En place depuis 2006, la filière REP actuelle des VHU s’est professionnalisée pour répondre à ces objectifs. Filière efficiente, la dernière étude de l’ADEME précise que plus de 1 623 522 VHU ont été déclarés pris en charge par les centres VHU agréés en 2019.
https://librairie.ademe.fr/dechets-economie-circulaire/5089-automobiles-donnees-2019.html
Un cadre réglementaire en cours de rédaction mortifère
Le ministère de la transition écologique vient de fixer le périmètre de la loi antigaspillage pour une économie circulaire – loi AGEC qui renforce les obligations des producteurs de véhicules. Le futur cadre réglementaire, déterminé sans aucune concertation, menace des entreprises aujourd’hui agréées et l’équilibre financier de toute une filière pourtant aujourd’hui montrée en exemple. A partir du 1er janvier 2024, chaque centre VHU agréé devra nouer un contrat avec un éco-organisme ou des systèmes individuels mis en place par les constructeurs pour leur marque. Sans ce sésame, ils ne pourront pas continuer leur activité de traitement et de recyclage des VHU. La FNA, membre du comité VHU actuel depuis l’origine, a interpellé Barbara Pompili ministre de la transition écologique le 8 avril dernier, demandant au mieux la suspension des travaux, au pire des garanties pour les centres VHU agréés.
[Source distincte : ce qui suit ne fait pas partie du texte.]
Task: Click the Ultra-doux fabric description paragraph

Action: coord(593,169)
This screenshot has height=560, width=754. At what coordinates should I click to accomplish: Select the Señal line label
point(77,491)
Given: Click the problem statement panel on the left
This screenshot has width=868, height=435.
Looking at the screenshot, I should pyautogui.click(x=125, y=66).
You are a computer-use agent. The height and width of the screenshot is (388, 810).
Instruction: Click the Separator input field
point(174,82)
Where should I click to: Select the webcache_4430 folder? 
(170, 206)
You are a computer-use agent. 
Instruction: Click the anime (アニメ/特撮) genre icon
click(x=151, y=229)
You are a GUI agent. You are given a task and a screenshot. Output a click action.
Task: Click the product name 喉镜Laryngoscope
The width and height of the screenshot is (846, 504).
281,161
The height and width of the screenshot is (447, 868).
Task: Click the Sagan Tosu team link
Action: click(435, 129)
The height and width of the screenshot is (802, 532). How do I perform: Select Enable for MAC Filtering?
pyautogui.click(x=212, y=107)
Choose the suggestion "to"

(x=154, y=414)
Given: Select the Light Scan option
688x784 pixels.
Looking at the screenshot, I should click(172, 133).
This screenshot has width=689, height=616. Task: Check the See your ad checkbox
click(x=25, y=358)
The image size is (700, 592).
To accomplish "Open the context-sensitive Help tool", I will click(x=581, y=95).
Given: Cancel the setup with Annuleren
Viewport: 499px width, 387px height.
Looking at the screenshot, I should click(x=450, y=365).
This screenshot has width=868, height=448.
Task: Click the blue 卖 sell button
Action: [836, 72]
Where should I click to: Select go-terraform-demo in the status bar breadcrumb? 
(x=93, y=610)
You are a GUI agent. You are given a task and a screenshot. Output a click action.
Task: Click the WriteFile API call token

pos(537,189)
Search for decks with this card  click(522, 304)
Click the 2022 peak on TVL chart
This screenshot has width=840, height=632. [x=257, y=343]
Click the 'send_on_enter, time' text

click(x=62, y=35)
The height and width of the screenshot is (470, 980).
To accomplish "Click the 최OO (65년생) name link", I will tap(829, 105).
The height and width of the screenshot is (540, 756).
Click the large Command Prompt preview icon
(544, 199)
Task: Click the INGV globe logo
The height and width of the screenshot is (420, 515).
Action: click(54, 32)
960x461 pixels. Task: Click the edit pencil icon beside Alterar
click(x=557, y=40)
Deux entretiens ont déjà eu lieu pour obtenir des garanties.
Les dangers
- Un fonctionnement en vase clos, par une sélection restrictive des centres VHU,
- Un nivellement vers le bas, des centres affiliés privés de réel pouvoir de négociation les obligeant à accepter des conditions financières incompatibles avec leur rentabilité,
- Obligation d’assurer gratuitement le transport vers le centre référent de la marque,
- Un déséquilibre financier de la filière par une remise en cause des sources d’approvisionnement des véhicules,
- Disparition des centres agréés indépendants, et une recrue d’essence de la filière illégale du fait de la disparition des agréments,
Les demandes de la FNA
- La suspension des travaux du décret en cours pour laisser le temps au Législateur européen de de réviser la directive européenne 2000/53/CE du 18 septembre 2000 relative aux VHU, qui encadre la gestion de ces véhicules. Tout est sur la table : des objectifs de revalorisation/recyclage au cadre de fonctionnement (collecte sans frais, surveillance des entreprises …). Modifier le cadre national aujourd’hui fait peser un risque majeur sur des entreprises aux équilibres financiers fragiles.
- La reconnaissance d’un droit au contrat pour tous les centres VHU agréés auprès de l’éco-organisme ou des systèmes individuels, contrat dont les clauses devront être discutées avec les OP représentatives.
- Une disposition autorisant les centres VHU ayant fait l’acquisition d’un véhicule, quelle que soit la marque, de le traiter/valoriser/détruire, sans cela la filière s’écroule,
- La mise en place d’une éco contribution sérieuse pour permettre à l’éco organisme de financer la collecte gratuite, et le traitement des VHU en particulier incomplets.
- Un renforcement des informations de sécurité transmises par le constructeur au centre VHU (motorisation électrique, batteries par exemple) et en langue française.
- Prévoir un taux minimum de traitement des pièces issues de l’économie circulaire,
- Lever les freins à la destruction administrative des véhicules encore trop fréquents et renforcer la traçabilité des véhicules remis aux broyeurs,
La FNA regrette que la volonté initiale du Législateur de lutter contre la filière illégale se transforme en une remise en cause de toute une filière qui a lourdement investi pour se conformer à la réglementation applicable et qui réalise un travail admirable en faveur de l’économie circulaire.